Whatever became of the death of God? Three years ago it was the most fiercely debated issue in American theology (TIME cover, April 8, 1966). Scholarly journals were thick with discussions of it. No sermon topic was more popular; pulpits rang with denunciations from righteous clergymen. Today, one of the chief apostles of the movement, Thomas Altizer, is quietly teaching English on Long Island. The journals and sermons have turned to other themes. Was it just a passing theological fad? A small idea blown out of proportion by pulpit and press? Or a real cri de coeur, saying something valid not only about 20th century man but perhaps about God as well?
To most theologians, it was a bit of each. And as a sensational catch phrase, they agree, the “death of God” phenomenon is indeed dead. It was a shock, says Chicago Divinity School’s Langdon Gilkey, and “a shock can only be discussed so long.” But as a point of departure from old forms of theological discourse, the idea is still evoking constructive responses. Even a stern critic like Dean John Dillenberger of Berkeley’s Graduate Theological Union is prepared to admit that the movement also “cleared away some simple-minded notions of what the life of God means.” Others find it a bit more significant. Lay Theologian Leslie Dewart, at the University of Toronto, thinks that any fur ther theology must now be done from “a new perspective, and a realization that the pre-certitudes are gone.”
Back to Nietzsche. One of the problems with the “death of God” phenomenon, argues Anglican Canon David Jenkins of Oxford, was that it generated “too much fear for its positive side to be taken seriously.” To many cler gymen, the concept of a dead deity simply hearkened back to the secular atheism of Nietzsche. What was more at issue was not so much the existence but the concept of God, and even the theologians who founded the movement differed sharply in their views. Gabriel Vahanian of Syracuse University spoke of the death of God in the sense that the creator assumed by Western civilization no longer meant anything to the modern mind.

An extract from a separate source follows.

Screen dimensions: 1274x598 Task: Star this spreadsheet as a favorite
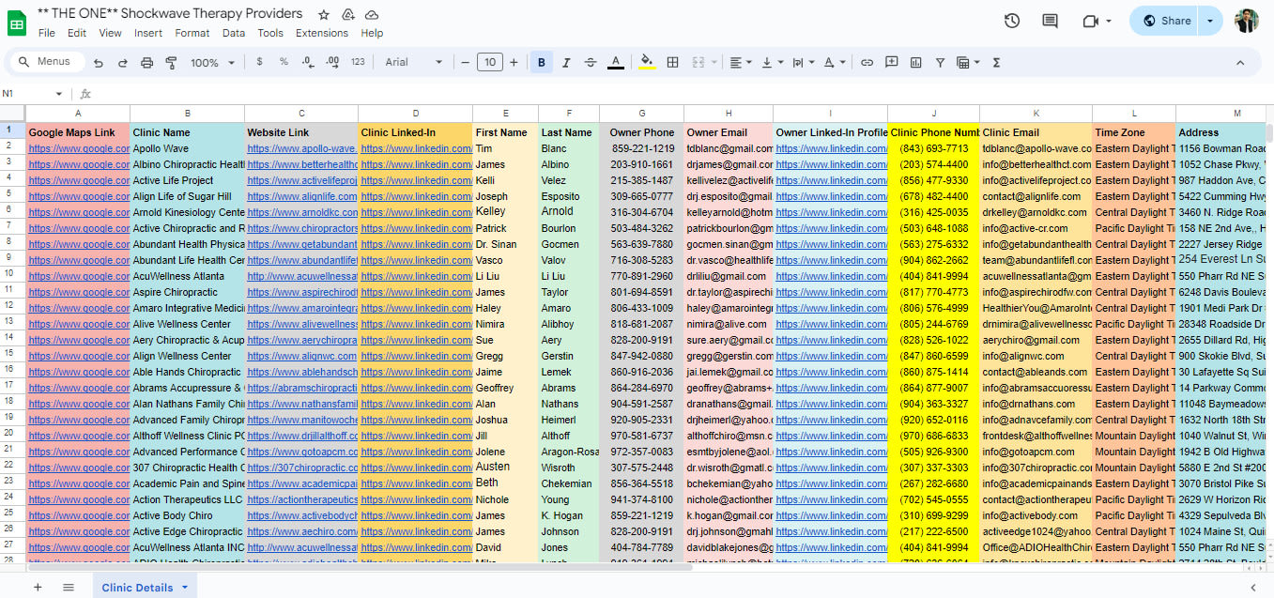point(324,15)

Only to Altizer and William Hamilton, another key thinker in the movement, was there a real death of a historical God. As Altizer saw it, the transcendant God of the Bible had died when he be came Jesus, whose incarnation made God man for all time. From that point on, argued Altizer, God was no longer the transcendant “wholly other” of Karl Barth, but an immanent part of mankind, a divinity that men could reach for in themselves. Altizer, now at the State University of New York, admits that “this talk about the death was really the death of neo-Orthodoxy.”

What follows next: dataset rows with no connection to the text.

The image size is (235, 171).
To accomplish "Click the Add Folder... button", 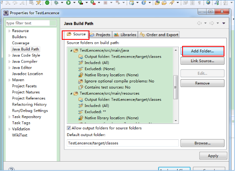I will tap(202, 51).
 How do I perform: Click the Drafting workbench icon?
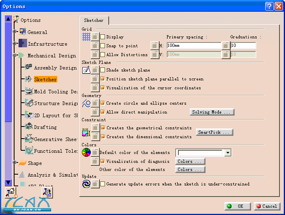coord(29,127)
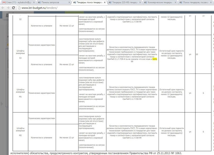Click the 'Штифты анкерные S3' cell

(20, 54)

Princeton’s Paul Ramsey thinks that Altizer and his colleagues merely enlarged on the “defect of 19th century theology” and “turned from reflection on God—the proper object of theology—to the human religious consciousness.” Such radical theology is “really thin stuff,” he says, against “a serious workman” like Barth. Yet Jewish Theologian Richard Rubenstein of the University of Pittsburgh thinks that the Christian atheists’ search for new theological roots was “only catching up with the other disciplines” in emphasizing a study of this world. Indeed, Theological Journalist William Robert Miller sees Altizer as something of a prophet, whose vision of God-in-Man will eventually require a synthesis of theology with such disciplines as psychology, history, and literary criticism.

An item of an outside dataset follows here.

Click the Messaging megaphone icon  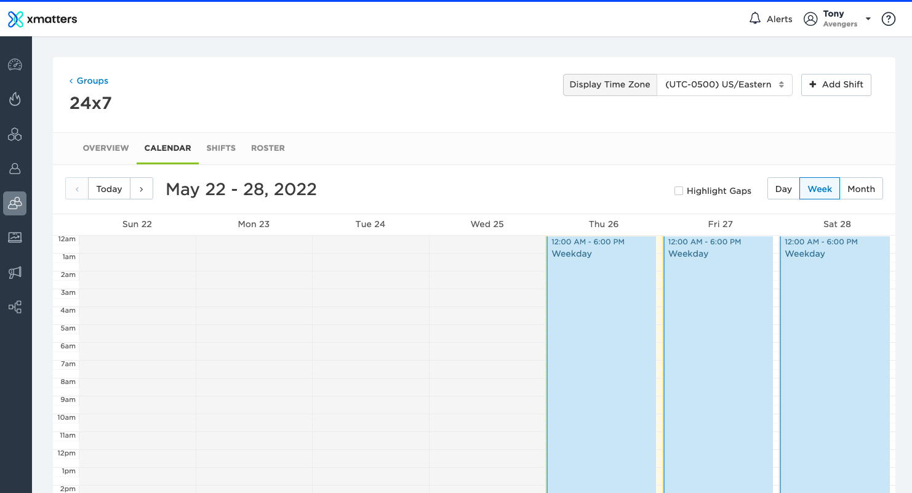coord(15,272)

A Time for Waiting. Many religious thinkers agree that the healthy shock effect of God-is-dead theology has freed men to go on to more creative thought. Notre Dame Theologian John S. Dunne, for instance, feels that mankind is passing through the stages that German Poet Rainer Maria Rilke described: “Once there was God, now there is no God, some day there will be a God.” Dunne’s view, which he elaborates in a new book called A Search for God in Time and Memory, is that the period of God’s death is nearly over, and “the dominant concept is waiting for God.”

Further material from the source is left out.